I begin by acknowledging the Original Custodians of the lands around Brisbane, the Turrbal and Jagera people, and pay my respects to Elders past, present and emerging, and to any First Nations people with us this afternoon.
As Patron of the Queensland Rifle Association, I was honoured to accept the invitation of your Chairman to be here to present prizes in the 2025 King’s Prize Shoot.
Maintaining concentration for three days, over distances from 300 to a thousand yards, whatever the weather, can be a challenge for even the most seasoned shooter and I take this opportunity at the outset to congratulate the overall winner as well as each of the discipline winners on their success.
This is the first time I have been able to present these highly coveted awards since I accepted the role of Patron.
Of course, that means it is also the first time I have experienced the time-honoured ceremony of the overall winner being chaired and piped into the presentation. What a marvellous tradition!
When Queen Victoria established the original Queen’s Prize in 1859 – the very year in which Queensland became a separate colony, I doubt that even she could have envisaged that the Prize would one day be competed for around the world––or that, here in a State named after her, men and women in 2025 would be vying for prizes in the name of her great-great-great-grandson, King Charles III.
It is now more years than I care to admit to since I sighted a target here on the Belmont Range, as a member of the University of Queensland Rifle Club.
Back then, Australia’s involvement in the war in Vietnam was still a very recent and difficult memory, and the faithful SLR was the firearm of choice here on the range, but as young men (and occasional young women), we knew little of the vital role that rifle clubs and associations such as this had played in Queensland’s history.
The rifle club at the university was first gazetted in 1912 and within less than three years, found itself at the centre of Queensland’s efforts to support Australia’s involvement in World War I.

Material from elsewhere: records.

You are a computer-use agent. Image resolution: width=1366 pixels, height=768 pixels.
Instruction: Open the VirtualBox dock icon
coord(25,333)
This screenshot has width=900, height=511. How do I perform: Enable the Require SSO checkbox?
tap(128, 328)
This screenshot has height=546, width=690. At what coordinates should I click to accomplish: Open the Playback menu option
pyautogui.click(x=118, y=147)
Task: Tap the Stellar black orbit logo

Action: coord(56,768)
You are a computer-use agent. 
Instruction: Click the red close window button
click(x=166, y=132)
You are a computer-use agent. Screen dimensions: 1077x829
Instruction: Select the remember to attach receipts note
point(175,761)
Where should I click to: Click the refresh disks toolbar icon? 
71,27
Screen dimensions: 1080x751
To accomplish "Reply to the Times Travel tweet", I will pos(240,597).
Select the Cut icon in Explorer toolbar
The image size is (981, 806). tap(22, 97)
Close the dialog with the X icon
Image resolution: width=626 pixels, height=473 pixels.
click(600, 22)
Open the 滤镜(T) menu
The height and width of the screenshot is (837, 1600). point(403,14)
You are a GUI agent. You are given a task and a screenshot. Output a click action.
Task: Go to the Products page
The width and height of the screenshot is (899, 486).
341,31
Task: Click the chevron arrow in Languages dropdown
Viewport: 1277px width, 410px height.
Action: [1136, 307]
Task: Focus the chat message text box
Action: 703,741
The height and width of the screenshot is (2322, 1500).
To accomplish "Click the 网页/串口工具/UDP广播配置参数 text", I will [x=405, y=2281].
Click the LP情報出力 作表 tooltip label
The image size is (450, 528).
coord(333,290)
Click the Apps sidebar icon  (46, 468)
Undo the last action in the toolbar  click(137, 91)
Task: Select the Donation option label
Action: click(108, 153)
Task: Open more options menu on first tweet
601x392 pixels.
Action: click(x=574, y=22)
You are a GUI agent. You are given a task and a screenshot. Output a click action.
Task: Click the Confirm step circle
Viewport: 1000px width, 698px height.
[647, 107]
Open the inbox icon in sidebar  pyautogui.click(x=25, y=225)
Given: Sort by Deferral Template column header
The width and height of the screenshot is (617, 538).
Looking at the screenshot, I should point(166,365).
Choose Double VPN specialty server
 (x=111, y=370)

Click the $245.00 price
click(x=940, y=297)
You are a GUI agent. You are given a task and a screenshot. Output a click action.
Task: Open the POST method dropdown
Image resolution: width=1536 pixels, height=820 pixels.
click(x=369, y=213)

A University War Committee was formed which saw the rifle club as a way to train a reserve of officers for military purposes.
A newspaper at the time reported that “troops for the field [had] to be ‘licked into shape’” and that involving the Rifle Club would be a ready means of finding “a sufficient number of officers to give practical instruction to the volunteers”.
A program of collective training was swiftly organised, supplemented by a series of occasional lectures on such subjects as military history.
The public was also invited to these lectures and every Saturday afternoon, rifle club members practised squad drill and skirmishing and studied special subjects such as musketry and signalling.
A century on, it’s almost impossible to imagine rifle clubs and associations being involved in such an effort, but what is still recognised is the important role that shooting as a sport plays, not only for individuals by improving their coordination, concentration, and self-control, but for society as a whole by fostering social interactions.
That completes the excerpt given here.